Hers is a big story but the bones of it is that the police put a restraining order on her ex a few years ago and physically he hasn't harrassed her. But we all know there are other ways to abuse somebody.

She's adamant she won't go to the police: "They'll bring him in, write their notes, let him go again." Or "They won't even agree to see me, they'll say there's nothing they can do."

She told me she called him from a phonebox to ask him to stop sending her emails "but he can hear the pain in my voice. It's horrible, be won't stop."

There is something they can do, there has to be. I tell her to go and tell them I told her to (so that with any luck they'll pick up her own reluctance to take herself there), and to say what she's just told me. I then tell her that I'll go with her. I'm no social worker or anything but I'll be there as her friend.

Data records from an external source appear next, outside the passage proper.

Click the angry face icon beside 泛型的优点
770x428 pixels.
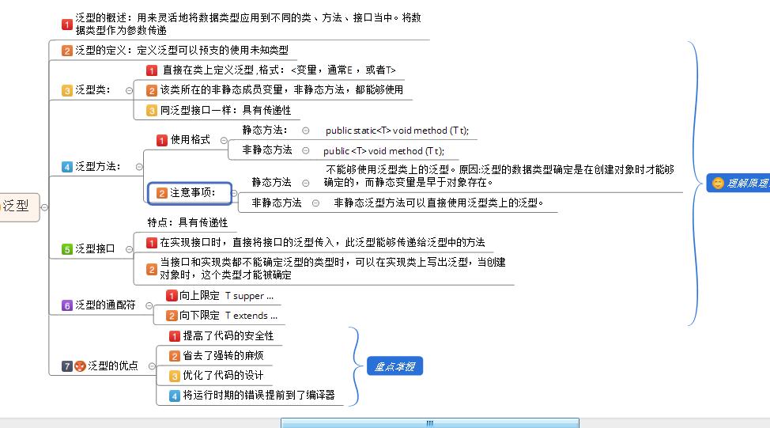point(80,366)
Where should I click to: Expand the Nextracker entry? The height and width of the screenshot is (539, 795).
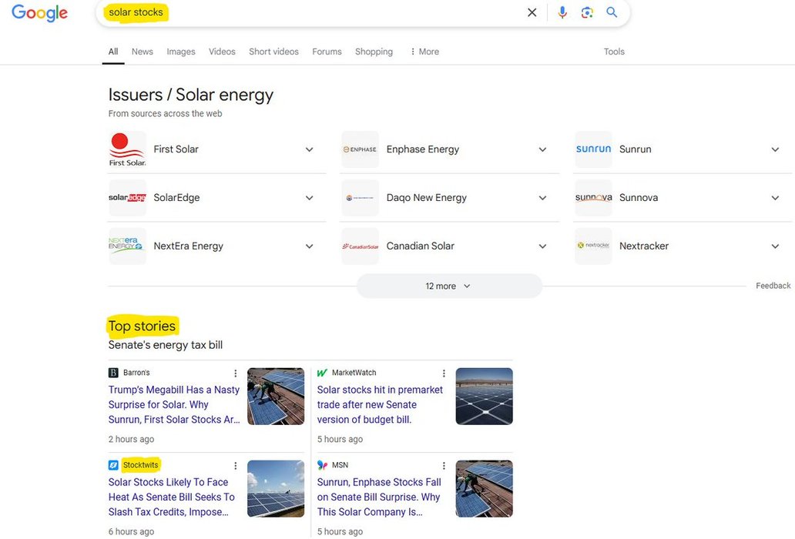pyautogui.click(x=775, y=246)
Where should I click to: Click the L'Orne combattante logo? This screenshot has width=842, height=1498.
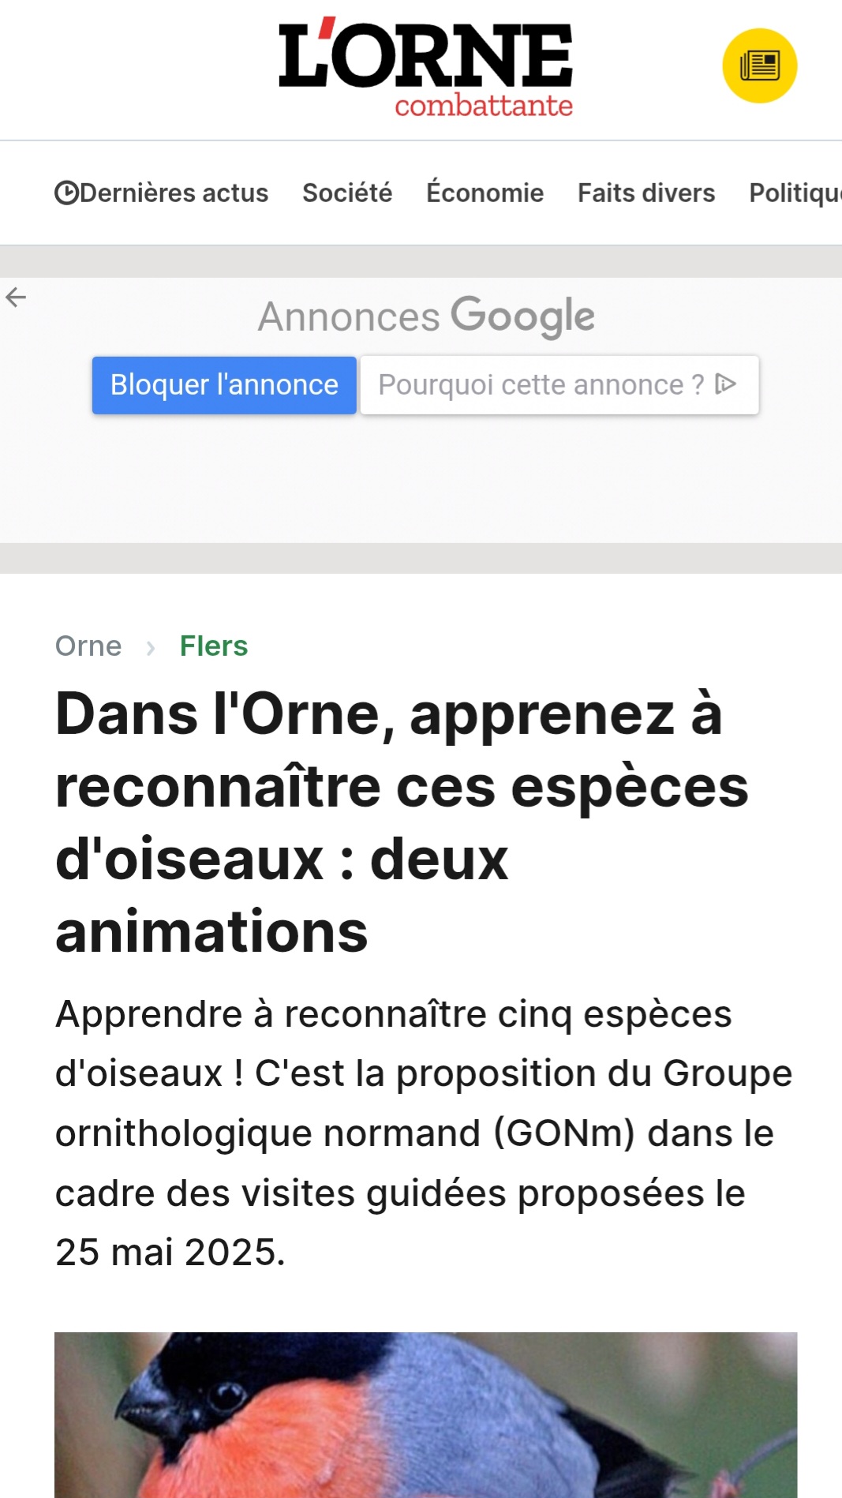click(x=425, y=67)
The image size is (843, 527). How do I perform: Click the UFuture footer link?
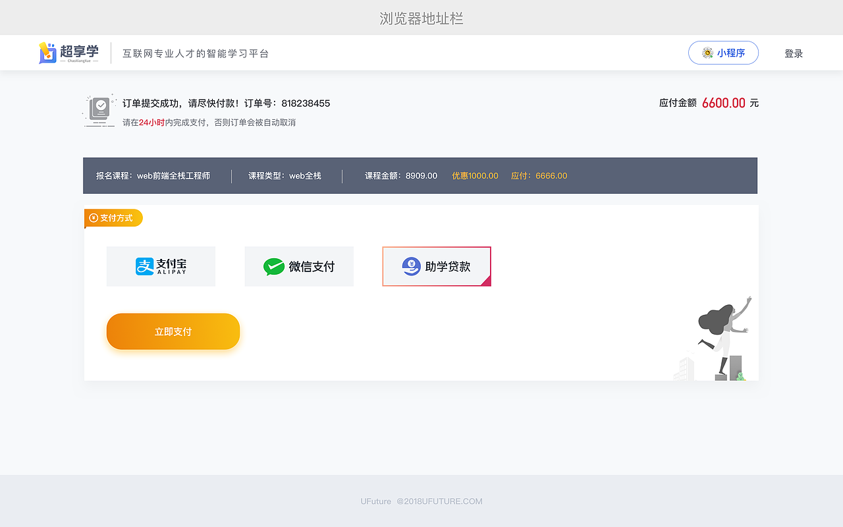[375, 501]
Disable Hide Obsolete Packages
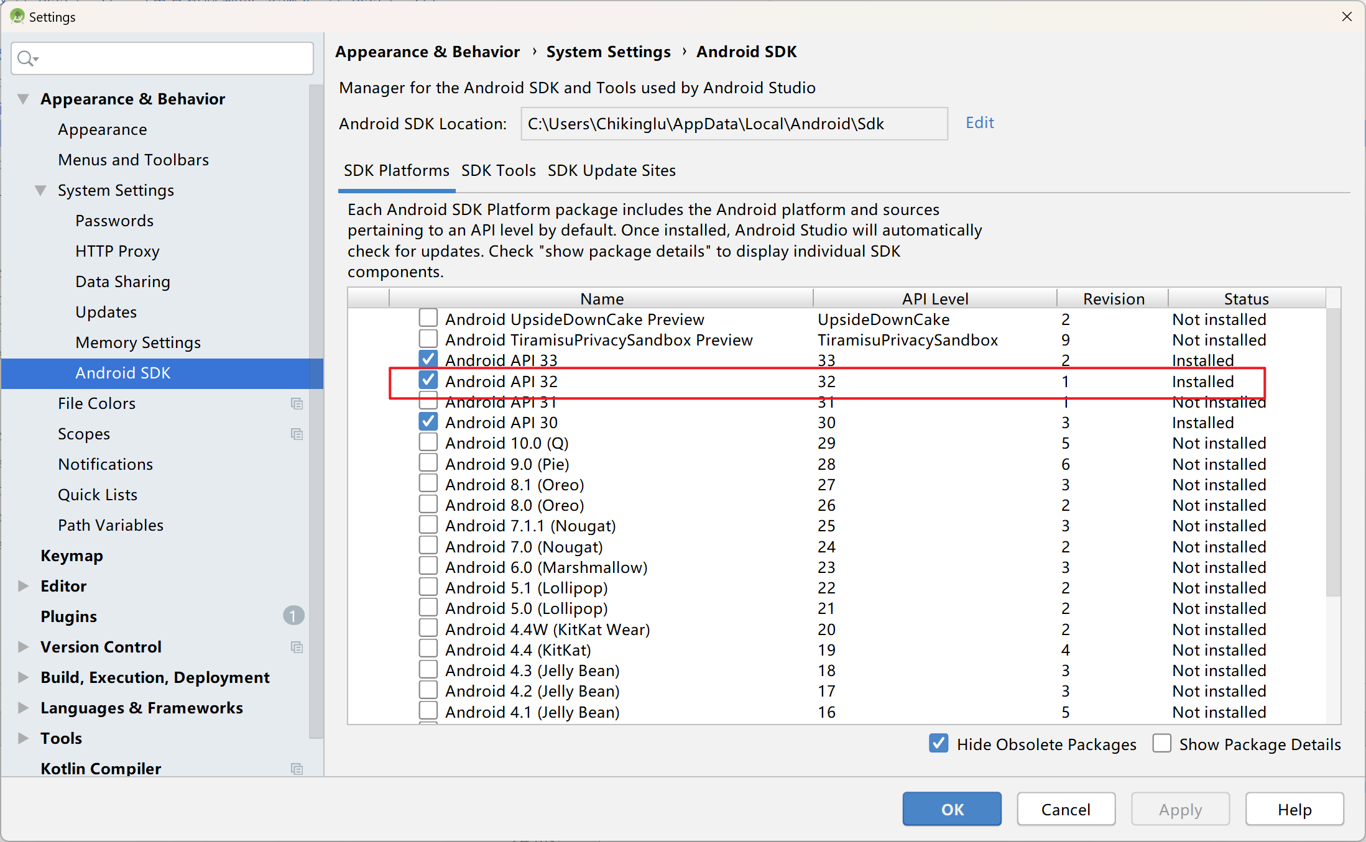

Billie and I did the "safeguarding children" project together. It's ironic she does not trust any of the safeguarding services open to her. I tell her that if I have to, I'll tell them I interviewed the Chief Superintendant, that he knows me, clout them with that (blimey, the blagging you have to do as a stigmum though thanks to a bit of lip gloss, not even the Chief guessed I was one).

She wiped the tears from her eyes and said she has to call them first to say she is coming and they might say no.

"Don't take no for an answer," I say. "I'm baking my cake tonight, I'll be free to come with you tomorrow morning."

Fingers crossed for her hey?

(Billie agreed to let me post about her when we were doing the safeguarding work but that's not to say I will rat a tat tat, rat a tat tat about her life. Just so you know.)